## TO DO
Counting only lines that contain the string "will", how many are there in the data? Say the number alone.

··· DATA FOR THIS EXERCISE ···

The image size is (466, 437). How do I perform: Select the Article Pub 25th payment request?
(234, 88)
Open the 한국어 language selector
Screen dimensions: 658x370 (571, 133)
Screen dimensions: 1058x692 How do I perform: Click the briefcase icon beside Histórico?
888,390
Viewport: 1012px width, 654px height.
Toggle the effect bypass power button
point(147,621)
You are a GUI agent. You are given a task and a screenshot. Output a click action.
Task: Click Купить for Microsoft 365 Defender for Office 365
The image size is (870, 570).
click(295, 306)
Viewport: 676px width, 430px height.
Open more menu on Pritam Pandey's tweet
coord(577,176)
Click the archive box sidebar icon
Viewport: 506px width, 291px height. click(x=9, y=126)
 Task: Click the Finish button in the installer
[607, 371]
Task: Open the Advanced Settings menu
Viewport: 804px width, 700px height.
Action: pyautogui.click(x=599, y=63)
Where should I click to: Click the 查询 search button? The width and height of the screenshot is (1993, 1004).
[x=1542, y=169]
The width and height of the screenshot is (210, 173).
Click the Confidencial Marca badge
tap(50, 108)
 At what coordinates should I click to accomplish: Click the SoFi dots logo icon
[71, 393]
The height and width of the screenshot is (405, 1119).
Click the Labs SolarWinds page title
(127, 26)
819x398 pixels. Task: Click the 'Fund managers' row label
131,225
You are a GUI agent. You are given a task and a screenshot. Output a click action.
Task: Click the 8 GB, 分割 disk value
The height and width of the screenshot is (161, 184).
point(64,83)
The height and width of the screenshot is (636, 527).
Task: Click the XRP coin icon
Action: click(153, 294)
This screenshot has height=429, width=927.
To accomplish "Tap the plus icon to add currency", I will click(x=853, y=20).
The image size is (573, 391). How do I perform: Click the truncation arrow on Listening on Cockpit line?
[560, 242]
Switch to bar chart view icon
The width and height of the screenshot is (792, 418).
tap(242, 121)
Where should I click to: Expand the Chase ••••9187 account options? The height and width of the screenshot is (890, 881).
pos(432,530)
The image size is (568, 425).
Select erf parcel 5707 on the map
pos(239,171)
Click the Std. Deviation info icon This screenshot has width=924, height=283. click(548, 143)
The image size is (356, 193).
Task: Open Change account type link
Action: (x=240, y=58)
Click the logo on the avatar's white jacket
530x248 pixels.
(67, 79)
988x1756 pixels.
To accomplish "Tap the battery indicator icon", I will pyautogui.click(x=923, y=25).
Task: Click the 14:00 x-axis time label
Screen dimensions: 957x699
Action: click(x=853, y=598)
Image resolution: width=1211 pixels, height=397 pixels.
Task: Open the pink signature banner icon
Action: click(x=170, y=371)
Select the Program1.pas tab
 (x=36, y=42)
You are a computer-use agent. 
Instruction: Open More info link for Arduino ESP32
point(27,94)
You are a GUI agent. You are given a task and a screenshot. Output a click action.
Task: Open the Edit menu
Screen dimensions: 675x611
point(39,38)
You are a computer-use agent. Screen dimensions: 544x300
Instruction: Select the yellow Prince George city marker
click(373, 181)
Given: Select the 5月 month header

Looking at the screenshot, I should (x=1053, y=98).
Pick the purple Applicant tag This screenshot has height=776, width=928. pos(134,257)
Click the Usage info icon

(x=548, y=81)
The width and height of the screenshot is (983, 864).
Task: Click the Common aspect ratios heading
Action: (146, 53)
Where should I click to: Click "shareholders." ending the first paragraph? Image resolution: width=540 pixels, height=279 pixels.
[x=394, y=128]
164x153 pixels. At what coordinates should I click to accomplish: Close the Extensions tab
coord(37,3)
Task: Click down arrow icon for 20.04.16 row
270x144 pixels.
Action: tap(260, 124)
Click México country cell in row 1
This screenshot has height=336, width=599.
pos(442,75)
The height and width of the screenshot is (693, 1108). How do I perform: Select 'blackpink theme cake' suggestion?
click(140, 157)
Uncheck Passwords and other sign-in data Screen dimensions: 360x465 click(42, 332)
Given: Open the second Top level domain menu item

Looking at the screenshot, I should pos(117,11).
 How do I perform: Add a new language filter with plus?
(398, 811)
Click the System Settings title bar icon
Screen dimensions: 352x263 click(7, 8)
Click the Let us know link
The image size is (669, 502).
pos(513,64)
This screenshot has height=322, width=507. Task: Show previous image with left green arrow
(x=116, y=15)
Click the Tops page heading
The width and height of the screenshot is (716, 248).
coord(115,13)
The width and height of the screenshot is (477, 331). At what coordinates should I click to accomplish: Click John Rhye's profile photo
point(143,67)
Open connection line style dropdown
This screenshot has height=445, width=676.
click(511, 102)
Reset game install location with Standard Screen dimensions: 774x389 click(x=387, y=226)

···

## WRITTEN SOLUTION
2